Rania terkesiap dengan perkataan wanita yang dihormatinya, kenapa sang ibu membicarakan statusnya kini, adakah kesalahannya tak dapat terampuni?

"Rania minta maaf jika ada salah, Bu, tapi aku tidak tahu kenapa Ibu berbicara seperti itu." Gadis itu ikut terisak tanpa tahu pasti apa sebabnya.

"Sejak kapan, Ra?" Lelaki bersuara sejak itu mulai bertanya.

Rania bergeming, ia tidak tahu maksud pertanyaan sang ayah. Seakan tahu kebingungan anaknya, lelaki itu menyodorkan buku bersampul biru yang tadi sudah dia baca.

Gadis itu terkejut dengan benda di meja, matanya membulat seakan tidak percaya dengan pandangannya. Tiba-tiba tubuhnya terasa lemas dan tangannya bergetar hebat. Ia tidak menyangka buku yang setahun ini menemani telah di baca oleh lelaki yang ia cintai.

"Itu ... Itu ... maafkan Rania, Bu, Yah." Gadis itu bersimpuh di kaki sang ibu.

Maafkan Rania, Bu, tapi sungguh aku sudah berusaha menguburnya," ucap gadis itu masih terisak di kaki sang ibu.

"Kau menguburnya di sini dan ini bisa kau baca setiap hari, Nak." Sang ibu menunjuk buku bersampul biru

"Lalu, apa perlakuanmu selama ini karena menganggapku sebagai seorang lelaki, bukan seorang ayah?" cetar lelaki yang biasanya bicara penuh kelembutan itu, ada gurau kecewa di wajah teduhnya.

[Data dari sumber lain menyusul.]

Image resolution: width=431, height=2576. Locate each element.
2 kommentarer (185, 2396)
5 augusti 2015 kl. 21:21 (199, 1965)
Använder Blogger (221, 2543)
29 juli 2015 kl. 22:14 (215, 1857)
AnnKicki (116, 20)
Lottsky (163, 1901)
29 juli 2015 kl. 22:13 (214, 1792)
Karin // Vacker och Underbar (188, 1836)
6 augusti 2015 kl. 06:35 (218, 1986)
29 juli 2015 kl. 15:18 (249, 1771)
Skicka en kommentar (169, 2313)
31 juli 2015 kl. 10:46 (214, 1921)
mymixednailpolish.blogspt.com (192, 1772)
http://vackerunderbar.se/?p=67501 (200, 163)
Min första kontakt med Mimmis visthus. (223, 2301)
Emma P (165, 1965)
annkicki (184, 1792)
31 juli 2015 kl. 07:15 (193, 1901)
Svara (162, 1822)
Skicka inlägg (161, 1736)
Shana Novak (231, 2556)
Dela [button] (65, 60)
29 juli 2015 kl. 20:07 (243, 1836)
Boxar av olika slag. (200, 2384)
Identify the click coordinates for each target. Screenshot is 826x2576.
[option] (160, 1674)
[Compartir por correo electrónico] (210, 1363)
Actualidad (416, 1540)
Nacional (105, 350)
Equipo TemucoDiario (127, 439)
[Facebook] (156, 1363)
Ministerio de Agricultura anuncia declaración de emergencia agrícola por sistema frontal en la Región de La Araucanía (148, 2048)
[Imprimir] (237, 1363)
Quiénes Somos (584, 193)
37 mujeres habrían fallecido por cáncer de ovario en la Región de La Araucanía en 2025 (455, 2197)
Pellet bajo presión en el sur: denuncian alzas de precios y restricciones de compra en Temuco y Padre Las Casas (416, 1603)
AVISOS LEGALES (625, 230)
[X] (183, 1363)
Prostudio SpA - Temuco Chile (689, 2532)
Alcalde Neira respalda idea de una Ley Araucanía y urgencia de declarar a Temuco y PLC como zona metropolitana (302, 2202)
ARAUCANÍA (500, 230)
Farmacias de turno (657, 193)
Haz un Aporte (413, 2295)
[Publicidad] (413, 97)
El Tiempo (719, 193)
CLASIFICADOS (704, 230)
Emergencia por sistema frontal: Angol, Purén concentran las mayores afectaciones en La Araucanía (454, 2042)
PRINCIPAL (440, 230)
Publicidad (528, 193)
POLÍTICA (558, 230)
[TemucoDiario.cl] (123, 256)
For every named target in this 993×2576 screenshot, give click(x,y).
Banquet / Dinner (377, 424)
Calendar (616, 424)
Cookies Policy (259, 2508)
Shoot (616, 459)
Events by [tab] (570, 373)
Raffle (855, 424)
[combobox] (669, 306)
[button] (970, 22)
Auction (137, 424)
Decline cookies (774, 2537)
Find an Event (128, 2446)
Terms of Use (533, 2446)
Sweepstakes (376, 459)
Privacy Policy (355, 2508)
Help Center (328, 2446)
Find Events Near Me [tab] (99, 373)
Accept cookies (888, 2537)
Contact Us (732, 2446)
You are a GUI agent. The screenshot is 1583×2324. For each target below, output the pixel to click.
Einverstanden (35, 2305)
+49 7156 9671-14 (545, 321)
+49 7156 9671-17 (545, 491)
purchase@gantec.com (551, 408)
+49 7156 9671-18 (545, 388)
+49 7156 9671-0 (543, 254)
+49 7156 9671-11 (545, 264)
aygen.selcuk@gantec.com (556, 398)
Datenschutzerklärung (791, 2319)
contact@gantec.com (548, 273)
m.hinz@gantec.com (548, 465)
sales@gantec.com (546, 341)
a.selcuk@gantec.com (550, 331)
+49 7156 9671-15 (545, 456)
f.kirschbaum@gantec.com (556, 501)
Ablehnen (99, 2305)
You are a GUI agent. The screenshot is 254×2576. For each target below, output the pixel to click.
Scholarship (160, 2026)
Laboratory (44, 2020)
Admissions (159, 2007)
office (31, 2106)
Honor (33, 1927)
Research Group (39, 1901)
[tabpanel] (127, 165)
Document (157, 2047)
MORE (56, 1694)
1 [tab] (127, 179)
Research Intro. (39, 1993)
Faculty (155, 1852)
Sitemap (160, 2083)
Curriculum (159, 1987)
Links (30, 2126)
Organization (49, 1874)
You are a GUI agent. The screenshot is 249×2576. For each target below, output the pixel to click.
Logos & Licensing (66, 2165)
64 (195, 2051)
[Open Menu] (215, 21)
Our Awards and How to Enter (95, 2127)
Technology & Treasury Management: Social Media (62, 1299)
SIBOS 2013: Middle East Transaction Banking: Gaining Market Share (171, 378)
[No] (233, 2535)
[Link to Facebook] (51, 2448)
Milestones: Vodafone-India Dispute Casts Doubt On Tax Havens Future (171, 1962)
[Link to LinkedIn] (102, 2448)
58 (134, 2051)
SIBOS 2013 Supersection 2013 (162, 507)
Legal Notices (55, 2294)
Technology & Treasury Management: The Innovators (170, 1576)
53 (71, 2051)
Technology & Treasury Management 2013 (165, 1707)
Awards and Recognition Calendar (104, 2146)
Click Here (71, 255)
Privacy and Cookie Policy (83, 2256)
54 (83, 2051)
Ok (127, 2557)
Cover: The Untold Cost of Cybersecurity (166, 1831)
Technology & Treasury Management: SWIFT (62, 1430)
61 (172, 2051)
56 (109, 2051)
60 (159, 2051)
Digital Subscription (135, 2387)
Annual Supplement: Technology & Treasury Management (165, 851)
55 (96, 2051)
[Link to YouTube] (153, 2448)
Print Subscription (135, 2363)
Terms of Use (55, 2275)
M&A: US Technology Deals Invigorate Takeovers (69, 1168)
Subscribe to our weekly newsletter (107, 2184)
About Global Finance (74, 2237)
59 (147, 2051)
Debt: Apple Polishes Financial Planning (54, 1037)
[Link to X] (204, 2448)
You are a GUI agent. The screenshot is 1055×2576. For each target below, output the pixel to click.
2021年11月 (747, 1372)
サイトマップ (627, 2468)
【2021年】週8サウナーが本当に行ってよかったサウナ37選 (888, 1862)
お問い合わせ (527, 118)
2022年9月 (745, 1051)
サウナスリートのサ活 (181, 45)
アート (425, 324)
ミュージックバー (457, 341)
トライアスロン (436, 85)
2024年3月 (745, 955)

Rania terdiam, ia hanya mampu menggelengkan kepala, menjawab pertanyaan lelaki yang diam-diam ia idamankan. Lelaki yang selama ini menjadi sosok ayah yang sempurna untuknya, lelaki yang selalu berusaha memenuhi keinginannya dan lelaki yang selama ini ia semogakan dalam diam.

"Pergilah, Ra, ayah dan ibu akan mendukungmu, pastikan perasaan itu telah mati saat kamu kembali," ucap sang ayah tegas disertai sang ibu yang terisak memilukan.

Itu adalah hari terakhirnya bersama dua orang yang selama ini menjadi keluarganya. Ia adalah gadis sebatang karakter tanpa mereka, karena orang tuanya telah meninggal dalam kecelakaan.

"Pulanglah, jika kau sudah siap, Ra," jawab gadis itu dengan mengusap bahu sahabatnya.

"Aku selalu siap menerima amarah mereka, Nis, asal kami kembali bersama." Rania menggenggam tangan Anis dengan erat.

"Bukan itu, Ra, tapi siapkan hatimu," jawab Anis dengan pelan, dia tahu Rania akan paham jawabannya.

"Aku tidak pernah mengharapkan rasa ini tumbuh subur di sini, Nis, bahkan setelah kemarau berkepanjangan. Aku bukan tidak tahu batas, Nis, percayalah."

"Namun, kau sudah melewati batas sejak saat itu, Ra," tukas gadis berwajah oval itu cepat.

"Siapa sangka rasa yang selama ini banyak manusia agungkan bisa menjadi petaka jika tidak tepat sasaran," ucapnya dengan mata yang kembali basah.